## TASKS AND EXERCISES
1. Reproduce the stretch from "I'm not asking" through "value of me." in the post on the point of an architect.
2. In the post on the point of an architect, who is credited with the opening quote?

## TEXT SEGMENT
BEGIN

Wednesday, August 7, 2013

What's the point of an architect


"I know I can't do everything myself. So I know I specialize in my melodies and I do some of my demo work. I pass it on to my producers who are much better at the production level." --Paul Taylor


I'm not asking why we need software architecture. Anyone reading this knows why. Insuring that standards are met. Insuring extensibility and code maintainability. Making sure that the design patterns used are necessary and that the necessary patterns are used. Choosing proper technology and it's use. This is not in question. I'm asking, "What's the point of an architect?" What do I bring to the table to justify my presence on the project, and indeed the salary and benefits I draw to do what I do, and only what I do. Couldn't all this be done by a senior developer or a development lead? In sort, what is the value of me.

END

## DATA FOR REVIEW
BEGIN

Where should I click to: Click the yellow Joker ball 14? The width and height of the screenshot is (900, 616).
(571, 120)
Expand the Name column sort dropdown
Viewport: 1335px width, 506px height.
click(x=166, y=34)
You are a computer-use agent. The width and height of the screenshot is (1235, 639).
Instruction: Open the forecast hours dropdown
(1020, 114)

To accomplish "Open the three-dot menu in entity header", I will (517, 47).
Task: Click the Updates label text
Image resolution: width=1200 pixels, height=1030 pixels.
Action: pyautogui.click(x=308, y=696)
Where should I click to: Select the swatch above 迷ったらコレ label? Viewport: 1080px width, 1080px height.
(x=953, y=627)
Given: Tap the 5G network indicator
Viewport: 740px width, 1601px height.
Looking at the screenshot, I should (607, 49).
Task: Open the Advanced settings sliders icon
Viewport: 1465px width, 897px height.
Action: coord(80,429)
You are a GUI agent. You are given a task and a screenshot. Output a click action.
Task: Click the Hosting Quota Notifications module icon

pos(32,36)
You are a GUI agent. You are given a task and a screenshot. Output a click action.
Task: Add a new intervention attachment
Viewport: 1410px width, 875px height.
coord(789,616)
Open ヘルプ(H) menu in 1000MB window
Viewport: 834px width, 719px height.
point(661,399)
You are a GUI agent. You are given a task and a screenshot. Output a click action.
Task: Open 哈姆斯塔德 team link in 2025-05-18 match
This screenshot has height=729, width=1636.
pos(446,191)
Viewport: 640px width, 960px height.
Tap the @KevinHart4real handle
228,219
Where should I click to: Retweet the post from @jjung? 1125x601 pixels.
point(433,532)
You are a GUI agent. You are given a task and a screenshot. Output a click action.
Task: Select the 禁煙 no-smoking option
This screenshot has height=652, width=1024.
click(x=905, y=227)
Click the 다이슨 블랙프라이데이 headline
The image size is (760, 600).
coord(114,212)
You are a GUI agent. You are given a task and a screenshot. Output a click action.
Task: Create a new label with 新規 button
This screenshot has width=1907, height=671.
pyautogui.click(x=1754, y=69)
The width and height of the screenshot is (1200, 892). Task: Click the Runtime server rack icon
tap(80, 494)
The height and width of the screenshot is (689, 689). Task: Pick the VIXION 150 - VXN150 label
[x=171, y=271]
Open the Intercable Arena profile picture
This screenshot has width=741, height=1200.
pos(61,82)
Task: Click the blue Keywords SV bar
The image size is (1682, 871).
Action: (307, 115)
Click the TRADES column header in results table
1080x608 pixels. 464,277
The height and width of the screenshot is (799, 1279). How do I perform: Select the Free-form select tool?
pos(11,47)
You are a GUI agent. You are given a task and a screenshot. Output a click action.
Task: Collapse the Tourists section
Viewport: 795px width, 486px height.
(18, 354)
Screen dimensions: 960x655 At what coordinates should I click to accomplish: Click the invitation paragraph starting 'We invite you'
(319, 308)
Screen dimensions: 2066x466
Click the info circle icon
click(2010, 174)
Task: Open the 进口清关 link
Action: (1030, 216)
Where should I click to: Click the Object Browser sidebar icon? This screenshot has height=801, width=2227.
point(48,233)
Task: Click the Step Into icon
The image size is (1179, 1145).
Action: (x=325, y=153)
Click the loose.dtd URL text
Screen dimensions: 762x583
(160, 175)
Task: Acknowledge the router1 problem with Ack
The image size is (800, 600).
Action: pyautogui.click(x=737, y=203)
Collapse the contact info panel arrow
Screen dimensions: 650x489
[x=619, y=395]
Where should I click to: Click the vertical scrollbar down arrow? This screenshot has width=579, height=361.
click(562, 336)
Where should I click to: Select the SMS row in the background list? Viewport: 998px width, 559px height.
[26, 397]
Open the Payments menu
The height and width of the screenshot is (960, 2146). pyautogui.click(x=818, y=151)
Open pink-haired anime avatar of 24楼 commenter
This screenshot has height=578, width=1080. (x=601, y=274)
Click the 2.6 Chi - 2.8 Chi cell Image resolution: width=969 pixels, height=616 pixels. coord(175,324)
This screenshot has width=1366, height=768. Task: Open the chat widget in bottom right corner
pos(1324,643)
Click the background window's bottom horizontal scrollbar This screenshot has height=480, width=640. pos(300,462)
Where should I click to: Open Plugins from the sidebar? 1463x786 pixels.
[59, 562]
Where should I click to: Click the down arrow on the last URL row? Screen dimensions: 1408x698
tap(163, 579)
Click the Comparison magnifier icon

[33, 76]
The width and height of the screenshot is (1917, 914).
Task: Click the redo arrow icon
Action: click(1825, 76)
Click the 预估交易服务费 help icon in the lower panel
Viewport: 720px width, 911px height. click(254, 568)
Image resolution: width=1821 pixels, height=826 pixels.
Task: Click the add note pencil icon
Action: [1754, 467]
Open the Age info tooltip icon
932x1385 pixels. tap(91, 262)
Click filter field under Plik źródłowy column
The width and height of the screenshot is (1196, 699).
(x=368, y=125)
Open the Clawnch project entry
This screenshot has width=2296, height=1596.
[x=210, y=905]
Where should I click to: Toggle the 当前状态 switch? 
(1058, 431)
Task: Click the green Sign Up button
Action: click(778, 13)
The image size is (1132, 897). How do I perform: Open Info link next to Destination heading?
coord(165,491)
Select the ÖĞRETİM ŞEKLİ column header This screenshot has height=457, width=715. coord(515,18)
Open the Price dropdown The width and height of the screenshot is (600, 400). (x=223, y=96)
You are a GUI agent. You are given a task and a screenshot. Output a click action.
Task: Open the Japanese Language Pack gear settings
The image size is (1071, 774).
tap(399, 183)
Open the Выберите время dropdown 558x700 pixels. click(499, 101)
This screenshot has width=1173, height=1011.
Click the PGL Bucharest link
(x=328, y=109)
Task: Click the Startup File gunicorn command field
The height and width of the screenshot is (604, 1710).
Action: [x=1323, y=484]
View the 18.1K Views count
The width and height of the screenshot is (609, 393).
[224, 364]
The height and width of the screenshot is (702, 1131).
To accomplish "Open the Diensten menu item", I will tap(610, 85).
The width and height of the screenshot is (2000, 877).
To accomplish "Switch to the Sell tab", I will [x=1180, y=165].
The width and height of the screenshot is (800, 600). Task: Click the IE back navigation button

END

## YOUR WRITTEN ANSWERS
1.
I'm not asking why we need software architecture. Anyone reading this knows why. Insuring that standards are met. Insuring extensibility and code maintainability. Making sure that the design patterns used are necessary and that the necessary patterns are used. Choosing proper technology and it's use. This is not in question. I'm asking, "What's the point of an architect?" What do I bring to the table to justify my presence on the project, and indeed the salary and benefits I draw to do what I do, and only what I do. Couldn't all this be done by a senior developer or a development lead? In sort, what is the value of me.

2. Paul Taylor.